Tudhoe is a village in County Durham, in England. It is situated approximately  south of the city of Durham. It lies just outside Spennymoor, a short distance to the west of the Great North Road. The village is now a quiet backwater, its green a cul-de-sac that runs down from the main road towards the River Wear. In former times, however, Tudhoe lay at the centre of a network of roads: one ran to Durham by way of Sunderland Bridge and Croxdale, another to Kirk Merrington, a third to Bishop Auckland, a fourth to Whitworth and Byers Green, and a fifth across a ford to Brancepeth Castle and village on the far side of the river. All except the Brancepeth road are shown, somewhat schematically, on Thomas Jeffrey's map of County Durham of 1758.

Tudhoe is now dwarfed by Spennymoor, an industrial town that grew up around the Tudhoe iron works in the 19th century. The modern town of Spennymoor lies only a few fields from Tudhoe, but the contours are such that it cannot be seen from most of the village, and Tudhoe today gives the impression that it is still an isolated country village.

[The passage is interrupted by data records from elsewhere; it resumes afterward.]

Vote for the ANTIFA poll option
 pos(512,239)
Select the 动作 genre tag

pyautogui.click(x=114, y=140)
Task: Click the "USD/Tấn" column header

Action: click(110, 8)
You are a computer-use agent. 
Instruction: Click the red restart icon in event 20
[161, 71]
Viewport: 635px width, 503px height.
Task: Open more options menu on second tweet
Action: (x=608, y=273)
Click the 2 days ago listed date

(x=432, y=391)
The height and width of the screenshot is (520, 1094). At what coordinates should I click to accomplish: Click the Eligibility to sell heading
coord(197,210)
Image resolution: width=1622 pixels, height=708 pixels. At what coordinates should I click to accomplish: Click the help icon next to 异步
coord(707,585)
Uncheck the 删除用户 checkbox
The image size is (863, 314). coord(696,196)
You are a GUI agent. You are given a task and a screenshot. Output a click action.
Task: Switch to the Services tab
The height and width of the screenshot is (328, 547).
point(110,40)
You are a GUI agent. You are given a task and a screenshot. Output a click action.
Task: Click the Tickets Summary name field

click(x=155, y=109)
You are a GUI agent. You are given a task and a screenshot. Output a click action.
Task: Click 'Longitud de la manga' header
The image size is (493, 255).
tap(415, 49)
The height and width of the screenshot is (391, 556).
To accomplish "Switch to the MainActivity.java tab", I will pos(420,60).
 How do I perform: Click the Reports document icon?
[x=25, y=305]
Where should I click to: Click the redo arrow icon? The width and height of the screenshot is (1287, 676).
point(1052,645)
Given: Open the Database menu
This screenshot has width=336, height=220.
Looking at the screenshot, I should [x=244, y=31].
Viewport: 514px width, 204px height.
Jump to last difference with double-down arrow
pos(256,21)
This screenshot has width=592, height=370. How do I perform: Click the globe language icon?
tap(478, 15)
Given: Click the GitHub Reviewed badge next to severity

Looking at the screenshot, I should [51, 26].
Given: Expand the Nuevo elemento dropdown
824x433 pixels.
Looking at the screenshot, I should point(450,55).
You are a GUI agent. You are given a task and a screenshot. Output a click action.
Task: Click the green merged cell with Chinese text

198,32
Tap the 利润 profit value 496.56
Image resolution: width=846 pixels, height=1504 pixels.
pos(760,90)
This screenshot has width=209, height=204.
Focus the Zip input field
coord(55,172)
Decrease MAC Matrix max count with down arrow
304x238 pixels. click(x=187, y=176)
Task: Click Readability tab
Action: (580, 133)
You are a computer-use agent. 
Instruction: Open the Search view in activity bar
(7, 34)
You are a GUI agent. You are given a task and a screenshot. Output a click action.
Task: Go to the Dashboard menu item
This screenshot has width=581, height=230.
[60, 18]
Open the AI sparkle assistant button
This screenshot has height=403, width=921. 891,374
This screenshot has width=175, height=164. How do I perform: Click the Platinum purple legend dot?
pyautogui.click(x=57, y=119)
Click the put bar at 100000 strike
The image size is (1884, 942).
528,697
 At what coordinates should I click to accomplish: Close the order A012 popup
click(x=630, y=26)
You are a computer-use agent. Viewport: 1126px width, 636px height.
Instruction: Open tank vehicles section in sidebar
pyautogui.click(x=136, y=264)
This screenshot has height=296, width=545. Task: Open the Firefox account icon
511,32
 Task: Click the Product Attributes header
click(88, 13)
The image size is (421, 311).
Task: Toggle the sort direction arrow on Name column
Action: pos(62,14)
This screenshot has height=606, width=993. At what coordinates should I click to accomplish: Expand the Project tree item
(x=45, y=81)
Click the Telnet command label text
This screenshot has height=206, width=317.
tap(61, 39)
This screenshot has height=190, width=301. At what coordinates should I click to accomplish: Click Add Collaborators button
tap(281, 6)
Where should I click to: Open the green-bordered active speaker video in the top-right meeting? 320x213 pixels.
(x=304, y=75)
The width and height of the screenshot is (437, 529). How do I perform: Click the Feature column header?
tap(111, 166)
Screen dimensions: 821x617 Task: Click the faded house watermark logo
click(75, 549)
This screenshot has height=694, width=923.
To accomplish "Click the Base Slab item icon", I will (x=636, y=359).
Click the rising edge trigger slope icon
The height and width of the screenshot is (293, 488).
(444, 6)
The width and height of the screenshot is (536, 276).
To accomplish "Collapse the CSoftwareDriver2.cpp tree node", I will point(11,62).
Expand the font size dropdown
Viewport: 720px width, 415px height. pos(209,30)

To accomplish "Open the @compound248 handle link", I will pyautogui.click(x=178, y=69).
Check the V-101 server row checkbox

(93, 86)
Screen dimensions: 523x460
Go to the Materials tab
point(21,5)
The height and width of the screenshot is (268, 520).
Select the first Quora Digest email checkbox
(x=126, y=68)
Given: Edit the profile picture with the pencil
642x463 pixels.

For most of its history, Tudhoe has been in the parish of Brancepeth. The parish church of St Brandon's, dating from the 16th century, was one of the finest village churches in County Durham until its destruction by fire in 1998. Brancepeth lies across the River Wear from Tudhoe; there has never been a bridge, and the ford was not an easy one. In winter, it was often impassable, and Tudhoe baptisms, weddings and burials then took place at Whitworth. Because of this, Tudhoe was always seen (from Brancepeth) as an isolated outpost. Tudhoe's own Anglican churches, Holy Innocents and St David's, were not built until 1866 and 1880, respectively, though there is a large Catholic church, dedicated to St. Charles Borromeo, which was founded in 1858.

Tudhoe was renowned as a mining village until the end of the 20th century. Until the closure of the mines, the wealthy Colliery Masters took up residence in a grand mansion known as The Loggins, which stands in several acres of its own land and overlooks the area.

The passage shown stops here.